Exercise brief:
Format the entries below as a JSON list of strings, with one string per line and the blank lines omitted.

(Items from a data source)
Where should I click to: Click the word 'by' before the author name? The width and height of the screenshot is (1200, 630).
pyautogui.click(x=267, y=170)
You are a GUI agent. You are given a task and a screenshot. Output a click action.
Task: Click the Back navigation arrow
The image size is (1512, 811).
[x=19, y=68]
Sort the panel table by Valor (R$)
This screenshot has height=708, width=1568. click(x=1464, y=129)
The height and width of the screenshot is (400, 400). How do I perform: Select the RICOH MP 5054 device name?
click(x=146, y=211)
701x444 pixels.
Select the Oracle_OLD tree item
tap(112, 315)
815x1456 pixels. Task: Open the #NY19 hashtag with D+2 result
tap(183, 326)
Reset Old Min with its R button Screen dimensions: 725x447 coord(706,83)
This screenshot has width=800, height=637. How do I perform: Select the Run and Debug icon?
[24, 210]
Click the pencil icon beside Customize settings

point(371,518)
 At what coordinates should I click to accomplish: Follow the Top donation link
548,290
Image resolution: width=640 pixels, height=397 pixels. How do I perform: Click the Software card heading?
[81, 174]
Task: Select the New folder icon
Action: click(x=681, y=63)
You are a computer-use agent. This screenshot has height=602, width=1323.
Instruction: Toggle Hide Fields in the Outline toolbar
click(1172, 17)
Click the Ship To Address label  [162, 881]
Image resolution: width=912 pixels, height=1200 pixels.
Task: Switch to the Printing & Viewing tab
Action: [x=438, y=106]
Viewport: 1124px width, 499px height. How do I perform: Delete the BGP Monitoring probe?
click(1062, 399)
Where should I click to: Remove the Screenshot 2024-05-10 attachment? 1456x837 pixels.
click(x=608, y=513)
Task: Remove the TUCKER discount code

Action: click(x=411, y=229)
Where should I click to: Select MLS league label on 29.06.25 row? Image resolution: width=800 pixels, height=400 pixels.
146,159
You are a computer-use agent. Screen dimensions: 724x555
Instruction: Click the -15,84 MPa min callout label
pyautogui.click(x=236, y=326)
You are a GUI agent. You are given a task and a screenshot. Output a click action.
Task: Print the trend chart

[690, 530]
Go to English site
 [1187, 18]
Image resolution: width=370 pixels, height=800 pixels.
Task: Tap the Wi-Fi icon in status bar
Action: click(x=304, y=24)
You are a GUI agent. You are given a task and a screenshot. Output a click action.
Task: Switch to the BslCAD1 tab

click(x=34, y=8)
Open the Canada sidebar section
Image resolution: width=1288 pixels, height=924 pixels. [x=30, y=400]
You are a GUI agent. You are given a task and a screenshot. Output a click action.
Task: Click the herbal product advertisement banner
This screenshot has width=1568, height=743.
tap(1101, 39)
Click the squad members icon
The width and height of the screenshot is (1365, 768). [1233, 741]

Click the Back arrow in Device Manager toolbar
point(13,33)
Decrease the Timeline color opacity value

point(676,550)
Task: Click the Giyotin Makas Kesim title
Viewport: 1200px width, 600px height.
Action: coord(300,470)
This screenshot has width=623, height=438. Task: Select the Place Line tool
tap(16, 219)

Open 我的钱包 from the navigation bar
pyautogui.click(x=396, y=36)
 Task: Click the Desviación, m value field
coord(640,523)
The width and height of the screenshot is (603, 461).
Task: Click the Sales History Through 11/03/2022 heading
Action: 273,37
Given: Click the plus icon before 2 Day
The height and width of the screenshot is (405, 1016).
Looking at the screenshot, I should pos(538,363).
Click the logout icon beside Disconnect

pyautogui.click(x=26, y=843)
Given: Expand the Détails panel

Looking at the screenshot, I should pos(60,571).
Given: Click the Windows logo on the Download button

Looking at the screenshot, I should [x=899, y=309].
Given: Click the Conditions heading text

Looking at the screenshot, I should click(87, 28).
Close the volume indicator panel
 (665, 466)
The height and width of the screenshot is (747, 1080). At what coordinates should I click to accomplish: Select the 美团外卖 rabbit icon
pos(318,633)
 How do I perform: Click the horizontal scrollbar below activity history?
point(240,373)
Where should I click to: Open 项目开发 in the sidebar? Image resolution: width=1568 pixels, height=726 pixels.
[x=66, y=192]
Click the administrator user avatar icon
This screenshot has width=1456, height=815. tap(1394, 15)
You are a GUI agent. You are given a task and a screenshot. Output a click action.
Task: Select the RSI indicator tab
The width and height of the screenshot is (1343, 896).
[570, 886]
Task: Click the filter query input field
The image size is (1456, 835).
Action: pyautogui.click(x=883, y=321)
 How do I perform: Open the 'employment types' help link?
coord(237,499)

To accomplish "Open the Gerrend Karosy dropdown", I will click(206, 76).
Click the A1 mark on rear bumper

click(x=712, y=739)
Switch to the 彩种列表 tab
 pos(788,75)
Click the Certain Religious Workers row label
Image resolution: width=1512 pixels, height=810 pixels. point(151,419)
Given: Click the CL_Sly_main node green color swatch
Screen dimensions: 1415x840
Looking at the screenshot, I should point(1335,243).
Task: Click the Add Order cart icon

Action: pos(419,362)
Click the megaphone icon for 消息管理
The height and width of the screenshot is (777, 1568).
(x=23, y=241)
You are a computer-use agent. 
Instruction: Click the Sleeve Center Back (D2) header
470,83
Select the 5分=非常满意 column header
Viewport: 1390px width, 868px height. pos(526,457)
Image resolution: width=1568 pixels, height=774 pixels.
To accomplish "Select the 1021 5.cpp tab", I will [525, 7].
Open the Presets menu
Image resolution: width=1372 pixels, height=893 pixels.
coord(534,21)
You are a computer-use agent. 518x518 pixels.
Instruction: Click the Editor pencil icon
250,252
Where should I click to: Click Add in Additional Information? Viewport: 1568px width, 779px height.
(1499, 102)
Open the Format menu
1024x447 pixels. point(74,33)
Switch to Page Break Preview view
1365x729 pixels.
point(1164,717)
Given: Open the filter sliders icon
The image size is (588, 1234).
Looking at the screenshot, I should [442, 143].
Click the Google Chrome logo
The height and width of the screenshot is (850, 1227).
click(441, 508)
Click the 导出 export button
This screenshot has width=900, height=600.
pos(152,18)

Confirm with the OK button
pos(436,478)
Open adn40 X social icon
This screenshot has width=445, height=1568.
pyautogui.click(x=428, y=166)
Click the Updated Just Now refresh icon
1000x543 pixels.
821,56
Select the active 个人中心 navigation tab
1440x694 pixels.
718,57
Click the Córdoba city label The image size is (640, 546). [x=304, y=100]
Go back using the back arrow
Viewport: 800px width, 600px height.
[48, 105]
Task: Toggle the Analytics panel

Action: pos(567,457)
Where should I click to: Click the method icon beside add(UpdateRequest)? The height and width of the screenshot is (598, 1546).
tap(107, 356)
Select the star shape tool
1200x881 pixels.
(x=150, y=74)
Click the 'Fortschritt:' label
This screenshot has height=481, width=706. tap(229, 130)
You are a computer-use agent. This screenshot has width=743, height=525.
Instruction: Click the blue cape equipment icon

Exercise response:
[
  "Where should I click to: Click the word 'by' before the author name? The width and height of the screenshot is (1200, 630).",
  "pyautogui.click(x=267, y=170)",
  "You are a GUI agent. You are given a task and a screenshot. Output a click action.",
  "Task: Click the Back navigation arrow",
  "The image size is (1512, 811).",
  "[x=19, y=68]",
  "Sort the panel table by Valor (R$)",
  "This screenshot has height=708, width=1568. click(x=1464, y=129)",
  "The height and width of the screenshot is (400, 400). How do I perform: Select the RICOH MP 5054 device name?",
  "click(x=146, y=211)",
  "701x444 pixels.",
  "Select the Oracle_OLD tree item",
  "tap(112, 315)",
  "815x1456 pixels. Task: Open the #NY19 hashtag with D+2 result",
  "tap(183, 326)",
  "Reset Old Min with its R button Screen dimensions: 725x447 coord(706,83)",
  "This screenshot has width=800, height=637. How do I perform: Select the Run and Debug icon?",
  "[24, 210]",
  "Click the pencil icon beside Customize settings",
  "point(371,518)",
  " At what coordinates should I click to accomplish: Follow the Top donation link",
  "548,290",
  "Image resolution: width=640 pixels, height=397 pixels. How do I perform: Click the Software card heading?",
  "[81, 174]",
  "Task: Select the New folder icon",
  "Action: click(x=681, y=63)",
  "You are a computer-use agent. This screenshot has height=602, width=1323.",
  "Instruction: Toggle Hide Fields in the Outline toolbar",
  "click(1172, 17)",
  "Click the Ship To Address label  [162, 881]",
  "Image resolution: width=912 pixels, height=1200 pixels.",
  "Task: Switch to the Printing & Viewing tab",
  "Action: [x=438, y=106]",
  "Viewport: 1124px width, 499px height. How do I perform: Delete the BGP Monitoring probe?",
  "click(1062, 399)",
  "Where should I click to: Remove the Screenshot 2024-05-10 attachment? 1456x837 pixels.",
  "click(x=608, y=513)",
  "Task: Remove the TUCKER discount code",
  "Action: click(x=411, y=229)",
  "Where should I click to: Select MLS league label on 29.06.25 row? Image resolution: width=800 pixels, height=400 pixels.",
  "146,159",
  "You are a computer-use agent. Screen dimensions: 724x555",
  "Instruction: Click the -15,84 MPa min callout label",
  "pyautogui.click(x=236, y=326)",
  "You are a GUI agent. You are given a task and a screenshot. Output a click action.",
  "Task: Print the trend chart",
  "[690, 530]",
  "Go to English site",
  " [1187, 18]",
  "Image resolution: width=370 pixels, height=800 pixels.",
  "Task: Tap the Wi-Fi icon in status bar",
  "Action: click(x=304, y=24)",
  "You are a GUI agent. You are given a task and a screenshot. Output a click action.",
  "Task: Switch to the BslCAD1 tab",
  "click(x=34, y=8)",
  "Open the Canada sidebar section",
  "Image resolution: width=1288 pixels, height=924 pixels. [x=30, y=400]",
  "You are a GUI agent. You are given a task and a screenshot. Output a click action.",
  "Task: Click the herbal product advertisement banner",
  "This screenshot has width=1568, height=743.",
  "tap(1101, 39)",
  "Click the squad members icon",
  "The width and height of the screenshot is (1365, 768). [1233, 741]",
  "Click the Back arrow in Device Manager toolbar",
  "point(13,33)",
  "Decrease the Timeline color opacity value",
  "point(676,550)",
  "Task: Click the Giyotin Makas Kesim title",
  "Viewport: 1200px width, 600px height.",
  "Action: coord(300,470)",
  "This screenshot has width=623, height=438. Task: Select the Place Line tool",
  "tap(16, 219)",
  "Open 我的钱包 from the navigation bar",
  "pyautogui.click(x=396, y=36)",
  " Task: Click the Desviación, m value field",
  "coord(640,523)",
  "The width and height of the screenshot is (603, 461).",
  "Task: Click the Sales History Through 11/03/2022 heading",
  "Action: 273,37",
  "Given: Click the plus icon before 2 Day",
  "The height and width of the screenshot is (405, 1016).",
  "Looking at the screenshot, I should pos(538,363).",
  "Click the logout icon beside Disconnect",
  "pyautogui.click(x=26, y=843)",
  "Given: Expand the Détails panel",
  "Looking at the screenshot, I should pos(60,571).",
  "Given: Click the Windows logo on the Download button",
  "Looking at the screenshot, I should [x=899, y=309].",
  "Given: Click the Conditions heading text",
  "Looking at the screenshot, I should click(87, 28).",
  "Close the volume indicator panel",
  " (665, 466)",
  "The height and width of the screenshot is (747, 1080). At what coordinates should I click to accomplish: Select the 美团外卖 rabbit icon",
  "pos(318,633)",
  " How do I perform: Click the horizontal scrollbar below activity history?",
  "point(240,373)",
  "Where should I click to: Open 项目开发 in the sidebar? Image resolution: width=1568 pixels, height=726 pixels.",
  "[x=66, y=192]",
  "Click the administrator user avatar icon",
  "This screenshot has width=1456, height=815. tap(1394, 15)",
  "You are a GUI agent. You are given a task and a screenshot. Output a click action.",
  "Task: Select the RSI indicator tab",
  "The width and height of the screenshot is (1343, 896).",
  "[570, 886]",
  "Task: Click the filter query input field",
  "The image size is (1456, 835).",
  "Action: pyautogui.click(x=883, y=321)",
  " How do I perform: Open the 'employment types' help link?",
  "coord(237,499)",
  "To accomplish \"Open the Gerrend Karosy dropdown\", I will click(206, 76).",
  "Click the A1 mark on rear bumper",
  "click(x=712, y=739)",
  "Switch to the 彩种列表 tab",
  " pos(788,75)",
  "Click the Certain Religious Workers row label",
  "Image resolution: width=1512 pixels, height=810 pixels. point(151,419)",
  "Given: Click the CL_Sly_main node green color swatch",
  "Screen dimensions: 1415x840",
  "Looking at the screenshot, I should point(1335,243).",
  "Task: Click the Add Order cart icon",
  "Action: pos(419,362)",
  "Click the megaphone icon for 消息管理",
  "The height and width of the screenshot is (777, 1568).",
  "(x=23, y=241)",
  "You are a computer-use agent. ",
  "Instruction: Click the Sleeve Center Back (D2) header",
  "470,83",
  "Select the 5分=非常满意 column header",
  "Viewport: 1390px width, 868px height. pos(526,457)",
  "Image resolution: width=1568 pixels, height=774 pixels.",
  "To accomplish \"Select the 1021 5.cpp tab\", I will [525, 7].",
  "Open the Presets menu",
  "Image resolution: width=1372 pixels, height=893 pixels.",
  "coord(534,21)",
  "You are a computer-use agent. 518x518 pixels.",
  "Instruction: Click the Editor pencil icon",
  "250,252",
  "Where should I click to: Click Add in Additional Information? Viewport: 1568px width, 779px height.",
  "(1499, 102)",
  "Open the Format menu",
  "1024x447 pixels. point(74,33)",
  "Switch to Page Break Preview view",
  "1365x729 pixels.",
  "point(1164,717)",
  "Given: Open the filter sliders icon",
  "The image size is (588, 1234).",
  "Looking at the screenshot, I should [442, 143].",
  "Click the Google Chrome logo",
  "The height and width of the screenshot is (850, 1227).",
  "click(441, 508)",
  "Click the 导出 export button",
  "This screenshot has width=900, height=600.",
  "pos(152,18)",
  "Confirm with the OK button",
  "pos(436,478)",
  "Open adn40 X social icon",
  "This screenshot has width=445, height=1568.",
  "pyautogui.click(x=428, y=166)",
  "Click the Updated Just Now refresh icon",
  "1000x543 pixels.",
  "821,56",
  "Select the active 个人中心 navigation tab",
  "1440x694 pixels.",
  "718,57",
  "Click the Córdoba city label The image size is (640, 546). [x=304, y=100]",
  "Go back using the back arrow",
  "Viewport: 800px width, 600px height.",
  "[48, 105]",
  "Task: Toggle the Analytics panel",
  "Action: pos(567,457)",
  "Where should I click to: Click the method icon beside add(UpdateRequest)? The height and width of the screenshot is (598, 1546).",
  "tap(107, 356)",
  "Select the star shape tool",
  "1200x881 pixels.",
  "(x=150, y=74)",
  "Click the 'Fortschritt:' label",
  "This screenshot has height=481, width=706. tap(229, 130)",
  "You are a computer-use agent. This screenshot has width=743, height=525.",
  "Instruction: Click the blue cape equipment icon"
]